1) Place two people with hammers at a distance of 5 meters on a concrete floor
2) Place two phones between them
3) Measure the distance between the phones
4) Apply the first hammer to start the stopwatches
5) Apply the second hammer to stop the stopwatches
I like the idea, but I don't think that the temporal resolution would be sufficient at a distance of 5 meter. The trick for the speed of sound experiment is that the microphone records at 48kHz and we can easily achieve a resolution of 1ms (mathematically, this could be 21µs, but in practice that's not realistic due to finite rise times and dispersion). Across 5m you would need to measure a difference of about 30ms (forth and back 10m/(330m/s)), which is fine.

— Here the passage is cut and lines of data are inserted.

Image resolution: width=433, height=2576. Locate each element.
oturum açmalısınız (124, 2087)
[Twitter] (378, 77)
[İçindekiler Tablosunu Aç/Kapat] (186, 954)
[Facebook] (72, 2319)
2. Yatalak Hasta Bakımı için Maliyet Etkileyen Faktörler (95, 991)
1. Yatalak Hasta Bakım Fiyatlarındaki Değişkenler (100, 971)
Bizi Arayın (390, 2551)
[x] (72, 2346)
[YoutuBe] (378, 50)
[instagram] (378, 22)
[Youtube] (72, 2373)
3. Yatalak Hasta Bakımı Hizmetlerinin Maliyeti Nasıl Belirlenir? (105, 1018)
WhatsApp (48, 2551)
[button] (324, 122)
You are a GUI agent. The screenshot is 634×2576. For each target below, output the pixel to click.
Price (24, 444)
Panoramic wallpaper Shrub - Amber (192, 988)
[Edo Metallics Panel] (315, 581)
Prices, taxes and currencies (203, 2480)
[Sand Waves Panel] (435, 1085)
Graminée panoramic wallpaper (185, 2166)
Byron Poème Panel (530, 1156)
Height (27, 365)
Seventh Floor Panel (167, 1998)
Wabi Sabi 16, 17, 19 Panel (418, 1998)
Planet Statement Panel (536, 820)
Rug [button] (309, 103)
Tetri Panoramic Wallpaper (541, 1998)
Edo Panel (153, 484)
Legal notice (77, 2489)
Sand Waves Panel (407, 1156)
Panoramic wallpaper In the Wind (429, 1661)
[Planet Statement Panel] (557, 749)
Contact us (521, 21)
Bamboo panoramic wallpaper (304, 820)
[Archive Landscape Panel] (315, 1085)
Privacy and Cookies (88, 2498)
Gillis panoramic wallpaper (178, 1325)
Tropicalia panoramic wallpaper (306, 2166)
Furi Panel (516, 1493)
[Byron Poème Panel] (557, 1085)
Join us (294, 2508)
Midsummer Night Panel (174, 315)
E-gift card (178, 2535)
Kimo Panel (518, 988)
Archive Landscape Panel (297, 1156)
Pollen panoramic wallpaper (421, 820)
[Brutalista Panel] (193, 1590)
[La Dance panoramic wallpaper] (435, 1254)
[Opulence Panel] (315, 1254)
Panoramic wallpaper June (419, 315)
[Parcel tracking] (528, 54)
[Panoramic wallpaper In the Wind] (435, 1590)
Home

For your experiment, both, the speed of sound as well as the resolution of the sensor change for the worse. The accelerometer typically acquires data at a rate of 100 Hz. The fastest one I have ever found in a Samsung phone could do 500 Hz. (To be precise: The actual sensors usually can do more, but that's what the manufacturer exposes for several good reasons.) So, even in the best case, neglecting any practical limitations, we can resolve 2ms at best, 10ms for most devices. For concrete a quick search gave me a speed of sound of about 3500m/s, so we would need to resolve 3ms.
So, in the end you might just see that the phones measure a difference of one sample, which really is not much of a measurement. This might start to become interesting across 50m and still you need one of the phones with the rather extreme accelerometers (I only know of some Samsung flagships and the Nexus 5x). Not sure if you could still detect the motion.